У Будаговской в первый же день стали постоем 3 нем‹ецких› солдата (один – фельдфебель) с 5-ю лошадьми. Ведут себя вежливо и прилично. У них свои постели. Переночевав, убрали их и в комнате, где спали, тотчас стерли всюду пыль и открыли форточку. Попросили предварительно позволения – сварить себе яичницу (из своих припасов – понадобились только дрова).

31 марта

Зима точно вернулась с немцами. Третьего дня под вечер поднялась снежная метель, которая длилась и вчера. Сегодня лежит всюду снег. Холодный ветер.

Вчера у нас были два гайдамацких офицера. Я работал и их не видел. Они были в Хороле и теперь зашли с поручением сестры Ляховича (его племянница-институтка живет у нас). Один – с сумасшедшими глазами. Много пережил. Его чуть не расстреляли большевики в Киеве. Теперь он только и говорит о необходимости убивать их всех, где ни попадутся. «У нас будет республика, но не демократическая, а аристократическая…» «Нужно еще 120 лет, чтобы народ дорос до свободы, а теперь надо лупить и держать в повиновении» и т. д. Реакционная утопия! О гайдамаках отзывается как о сволочи.

Другой был молчалив и сдержан. Среди гайдамаков рядовых, оказывается, много русских и украинцев – офицеров. Тут уже не программы. Большевистский идиотизм погнал их в эти ряды из простого чувства самосохранения…

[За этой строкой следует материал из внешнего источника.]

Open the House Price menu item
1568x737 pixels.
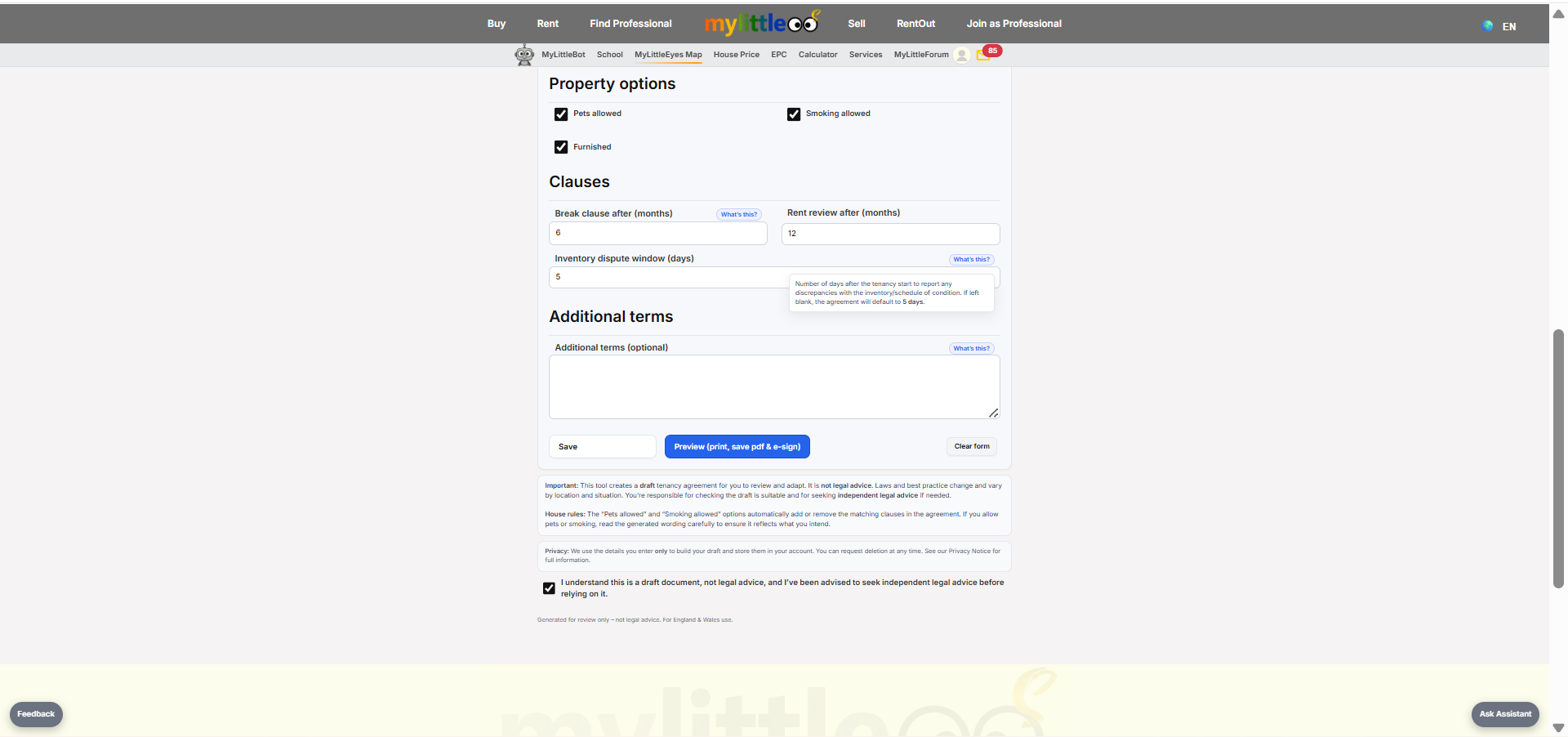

– Многие у нас плакали, – говорит тот же офицер, – узнав о заключении мира и союза с немцами…

По его мнению, насилия будут длиться три дня. А там – хоть заведомый большевик – иди свободно. Отголосок старого варварства – завоеванный город отдавался солдатчине на три дня.

1 апреля

Вчера в вечернем заседании думы Ляхович сделал разоблачения об истязаниях, произведенных над совершенно невинными и непричастными даже к большевизму жителями. Тут были евреи и русские. Их арестовали, свели в Виленское училище

, положили на стол, били шомполами (в несколько приемов дали до 200–250 ударов), грозили расстрелять, для чего даже завязывали глаза, потом опять били и заставляли избитых проделывать «немецкую гимнастику» с приседаниями и кричать ура «вiльнiй Украинi и Козацьтву» и проклятия «жидам и кацапам». Потом – всех отпустили. Во время этого доклада с «щирим украинцем» Товкачом

, хорошим малым, говорившим, впрочем, много ультранационалистических глупостей, – сделалась истерика. Присутствовало и военное начальство. Когда Ляхович упомянул о тяжелых условиях «военной оккупации», офицеры сидели потупившись и опустив головы. После комендант, очевидно по обязанности, сказал, что это не военная оккупация неприятелем, а помощь «дружественной державы» свободной Украине.